Namun, Gubernur juga mengingatkan, tidak ada orang hebat yang bisa menggapai kesuksesan seorang diri. Karena itu, Bustami mengajak para anggota Paskibra Aceh untuk menjadikan proses pelatihan dan pengibaran serta penurunan Bendera sebagai sarana pembelajaran, bagaimana kebersamaan mampu menghadirkan keindahan dan kesuksesan.

Penjabat Gubernur Aceh Bustami Hamzah, foto bersama setelah menjamu makan malam Pasukan Pengibar Bendera Pusaka (PASKIBRAKA) dalam rangka peringatan HUT RI ke-79 di Anjong Mon Mata, Sabtu (17/8/2024). Foto: Humas Aceh
“Belajarlah dari proses pelatihan yang telah adik-adik jalani selama ini, serta suksesnya prosesi pengibaran dan penurunan Bendera tadi. Bahwa kebersamaan akan melahirkan keindahan. Keindahan akan melahirkan seni, dan seni bisa melahirkan ilmu, itulah sebuah perjalanan. Semuanya berdasar pada kebersamaan,” kata Gubernur berpesan.

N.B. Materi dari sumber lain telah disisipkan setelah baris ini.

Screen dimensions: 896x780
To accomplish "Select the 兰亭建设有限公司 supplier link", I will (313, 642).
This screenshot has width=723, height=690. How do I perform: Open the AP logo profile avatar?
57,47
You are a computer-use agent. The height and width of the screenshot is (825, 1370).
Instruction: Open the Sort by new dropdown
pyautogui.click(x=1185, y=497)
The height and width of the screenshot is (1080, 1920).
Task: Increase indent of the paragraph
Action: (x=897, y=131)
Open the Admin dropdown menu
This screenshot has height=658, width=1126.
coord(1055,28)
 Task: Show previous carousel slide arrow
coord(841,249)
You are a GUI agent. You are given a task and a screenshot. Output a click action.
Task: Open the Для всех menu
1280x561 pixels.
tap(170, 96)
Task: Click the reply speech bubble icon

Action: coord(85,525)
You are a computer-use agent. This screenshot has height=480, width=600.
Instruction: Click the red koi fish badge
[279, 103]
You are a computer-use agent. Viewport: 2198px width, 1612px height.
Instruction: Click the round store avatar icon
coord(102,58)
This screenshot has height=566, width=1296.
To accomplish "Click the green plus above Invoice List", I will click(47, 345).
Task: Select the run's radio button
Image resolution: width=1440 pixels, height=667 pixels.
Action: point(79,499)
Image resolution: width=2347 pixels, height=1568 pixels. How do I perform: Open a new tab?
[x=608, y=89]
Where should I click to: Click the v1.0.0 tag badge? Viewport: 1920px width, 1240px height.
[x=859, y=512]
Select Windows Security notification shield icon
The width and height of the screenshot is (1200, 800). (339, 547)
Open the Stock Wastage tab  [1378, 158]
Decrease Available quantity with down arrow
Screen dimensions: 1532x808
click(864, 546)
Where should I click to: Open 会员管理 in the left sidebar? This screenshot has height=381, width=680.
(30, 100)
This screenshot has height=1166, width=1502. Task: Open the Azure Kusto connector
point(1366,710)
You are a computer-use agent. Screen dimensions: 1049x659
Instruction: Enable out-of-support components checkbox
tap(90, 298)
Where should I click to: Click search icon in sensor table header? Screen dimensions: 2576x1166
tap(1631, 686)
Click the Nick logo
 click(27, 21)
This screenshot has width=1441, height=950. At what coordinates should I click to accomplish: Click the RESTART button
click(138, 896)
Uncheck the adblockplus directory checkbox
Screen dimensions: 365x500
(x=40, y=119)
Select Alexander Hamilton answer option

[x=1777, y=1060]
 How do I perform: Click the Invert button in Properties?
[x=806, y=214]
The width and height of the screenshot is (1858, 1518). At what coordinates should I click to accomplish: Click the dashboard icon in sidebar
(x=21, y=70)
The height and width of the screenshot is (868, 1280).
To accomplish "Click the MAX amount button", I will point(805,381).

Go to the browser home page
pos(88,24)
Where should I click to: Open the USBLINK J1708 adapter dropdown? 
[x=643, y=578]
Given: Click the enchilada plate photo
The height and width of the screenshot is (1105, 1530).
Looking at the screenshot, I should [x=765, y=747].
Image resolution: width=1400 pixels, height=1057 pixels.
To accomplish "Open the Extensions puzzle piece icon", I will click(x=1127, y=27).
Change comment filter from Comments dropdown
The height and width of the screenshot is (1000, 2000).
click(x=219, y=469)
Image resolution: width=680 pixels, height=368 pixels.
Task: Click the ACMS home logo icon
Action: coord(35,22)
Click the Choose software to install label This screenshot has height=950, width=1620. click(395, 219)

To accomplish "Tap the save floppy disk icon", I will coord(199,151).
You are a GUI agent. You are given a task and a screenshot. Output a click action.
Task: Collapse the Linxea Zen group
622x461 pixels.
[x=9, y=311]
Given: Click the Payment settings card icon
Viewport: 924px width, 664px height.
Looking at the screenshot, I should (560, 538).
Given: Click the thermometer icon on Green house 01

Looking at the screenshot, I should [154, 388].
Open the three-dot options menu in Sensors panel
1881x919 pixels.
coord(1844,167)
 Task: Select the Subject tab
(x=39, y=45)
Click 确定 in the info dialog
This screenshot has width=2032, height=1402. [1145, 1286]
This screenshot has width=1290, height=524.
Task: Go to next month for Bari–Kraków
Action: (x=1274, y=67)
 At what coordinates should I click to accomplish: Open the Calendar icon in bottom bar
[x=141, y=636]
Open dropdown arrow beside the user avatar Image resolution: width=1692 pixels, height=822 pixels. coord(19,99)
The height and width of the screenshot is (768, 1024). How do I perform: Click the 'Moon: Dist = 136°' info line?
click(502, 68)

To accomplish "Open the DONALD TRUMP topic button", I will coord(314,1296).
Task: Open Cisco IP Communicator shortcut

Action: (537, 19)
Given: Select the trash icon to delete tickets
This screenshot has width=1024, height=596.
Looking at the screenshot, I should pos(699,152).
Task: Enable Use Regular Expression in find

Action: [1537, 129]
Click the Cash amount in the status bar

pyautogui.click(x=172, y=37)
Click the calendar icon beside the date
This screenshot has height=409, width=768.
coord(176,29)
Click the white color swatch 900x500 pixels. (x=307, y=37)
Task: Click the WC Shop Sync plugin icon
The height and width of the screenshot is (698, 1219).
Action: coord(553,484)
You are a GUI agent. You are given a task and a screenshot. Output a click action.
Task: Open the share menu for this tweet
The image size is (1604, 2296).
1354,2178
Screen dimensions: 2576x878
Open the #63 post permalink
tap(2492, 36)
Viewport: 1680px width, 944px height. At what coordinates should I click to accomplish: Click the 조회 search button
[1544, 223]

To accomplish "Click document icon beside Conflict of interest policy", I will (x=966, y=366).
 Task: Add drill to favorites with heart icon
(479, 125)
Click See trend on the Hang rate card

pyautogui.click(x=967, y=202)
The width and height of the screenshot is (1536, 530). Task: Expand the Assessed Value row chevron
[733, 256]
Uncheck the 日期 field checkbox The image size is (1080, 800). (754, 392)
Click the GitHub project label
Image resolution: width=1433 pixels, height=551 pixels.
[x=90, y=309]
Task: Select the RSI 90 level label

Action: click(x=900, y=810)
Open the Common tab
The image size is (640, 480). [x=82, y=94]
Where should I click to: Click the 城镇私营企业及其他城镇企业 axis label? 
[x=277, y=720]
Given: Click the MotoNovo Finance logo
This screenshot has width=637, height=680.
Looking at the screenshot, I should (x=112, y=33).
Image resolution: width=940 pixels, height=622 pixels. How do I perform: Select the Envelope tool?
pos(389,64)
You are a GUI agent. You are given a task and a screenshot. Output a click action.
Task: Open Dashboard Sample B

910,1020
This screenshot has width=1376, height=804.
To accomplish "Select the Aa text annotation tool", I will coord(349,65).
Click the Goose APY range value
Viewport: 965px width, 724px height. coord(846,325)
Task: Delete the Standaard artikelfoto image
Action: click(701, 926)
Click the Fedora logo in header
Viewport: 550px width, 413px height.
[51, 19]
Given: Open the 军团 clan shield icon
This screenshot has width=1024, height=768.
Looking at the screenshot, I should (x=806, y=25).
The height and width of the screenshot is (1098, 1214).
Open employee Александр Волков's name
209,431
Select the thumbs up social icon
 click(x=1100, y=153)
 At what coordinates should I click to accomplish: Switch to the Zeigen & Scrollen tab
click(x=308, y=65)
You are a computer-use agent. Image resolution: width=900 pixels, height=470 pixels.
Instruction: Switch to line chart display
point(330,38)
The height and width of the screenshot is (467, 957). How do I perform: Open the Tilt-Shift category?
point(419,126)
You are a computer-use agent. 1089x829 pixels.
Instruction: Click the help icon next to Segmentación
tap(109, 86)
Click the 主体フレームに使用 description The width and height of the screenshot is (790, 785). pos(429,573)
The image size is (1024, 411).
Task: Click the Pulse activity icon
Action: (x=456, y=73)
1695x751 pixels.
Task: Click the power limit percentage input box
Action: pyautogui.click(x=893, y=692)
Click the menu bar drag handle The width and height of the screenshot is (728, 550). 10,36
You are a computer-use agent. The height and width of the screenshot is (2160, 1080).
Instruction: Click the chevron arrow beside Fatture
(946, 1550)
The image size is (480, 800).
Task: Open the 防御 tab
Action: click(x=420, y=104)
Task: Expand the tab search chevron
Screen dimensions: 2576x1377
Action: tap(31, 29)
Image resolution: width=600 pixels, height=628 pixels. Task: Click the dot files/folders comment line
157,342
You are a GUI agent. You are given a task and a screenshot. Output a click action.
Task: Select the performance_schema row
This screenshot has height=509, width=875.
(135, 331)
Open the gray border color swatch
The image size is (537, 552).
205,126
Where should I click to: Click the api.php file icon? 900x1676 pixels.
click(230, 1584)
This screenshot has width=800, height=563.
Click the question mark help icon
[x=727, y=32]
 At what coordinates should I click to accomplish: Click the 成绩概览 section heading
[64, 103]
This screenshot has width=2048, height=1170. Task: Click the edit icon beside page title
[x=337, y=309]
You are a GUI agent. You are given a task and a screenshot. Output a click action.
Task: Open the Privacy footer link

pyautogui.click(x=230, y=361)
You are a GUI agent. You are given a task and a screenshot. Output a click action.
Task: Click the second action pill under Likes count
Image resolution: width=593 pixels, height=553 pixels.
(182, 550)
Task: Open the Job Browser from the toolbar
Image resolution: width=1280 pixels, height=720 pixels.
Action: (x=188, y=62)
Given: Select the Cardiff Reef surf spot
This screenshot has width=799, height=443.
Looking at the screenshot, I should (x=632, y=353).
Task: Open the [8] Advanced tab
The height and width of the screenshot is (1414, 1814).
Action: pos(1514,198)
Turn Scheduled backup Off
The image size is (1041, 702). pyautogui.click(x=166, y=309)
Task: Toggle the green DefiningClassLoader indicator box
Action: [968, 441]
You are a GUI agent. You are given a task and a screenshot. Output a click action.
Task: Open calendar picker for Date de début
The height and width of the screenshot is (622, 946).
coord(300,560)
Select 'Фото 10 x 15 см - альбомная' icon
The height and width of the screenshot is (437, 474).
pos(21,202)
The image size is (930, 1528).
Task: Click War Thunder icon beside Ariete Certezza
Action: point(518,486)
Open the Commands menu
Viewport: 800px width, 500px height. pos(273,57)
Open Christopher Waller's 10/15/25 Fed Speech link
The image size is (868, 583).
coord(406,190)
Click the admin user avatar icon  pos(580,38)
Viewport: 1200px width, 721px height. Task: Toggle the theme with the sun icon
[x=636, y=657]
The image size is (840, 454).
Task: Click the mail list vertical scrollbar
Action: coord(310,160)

“Selalu tanamkan dalam diri, bahwa adik-adik adalah generasi muda harapan negeri. Kalian ditempa dengan kebersamaan, kedisiplinan. Dedikasi dan kesungguhan yang adik-adik dapatkan dari tempaan para pembina menumbuhkan keteguhan adik-adik untuk menjalankan tugas ini dengan baik dengan kesungguhan dan penuh rasa tanggung jawab,” imbuh Gunernur.
Kepada para anggota Paskibraka, Gubernur juga mengingatkan, keberhasilan melaksanakan tugas pengibaran Bendera tadi merupakan masa lalu, yang harus disyukuri tapi tidak untuk dibanggakan.
“Jangan pernah bangga dengan masa lalu, tapi jadikan itu sebagai semangat untuk menjadi lebih baik, untuk terus belajar. Ingatlah, waktu terindah dalam proses kehidupan bukan di titik awal tapi di titik akhir, saat adik-adik menikmati hasil atas segala perjuangan yang telah dijalani sebelumnya,” kata Gubernur berpesan.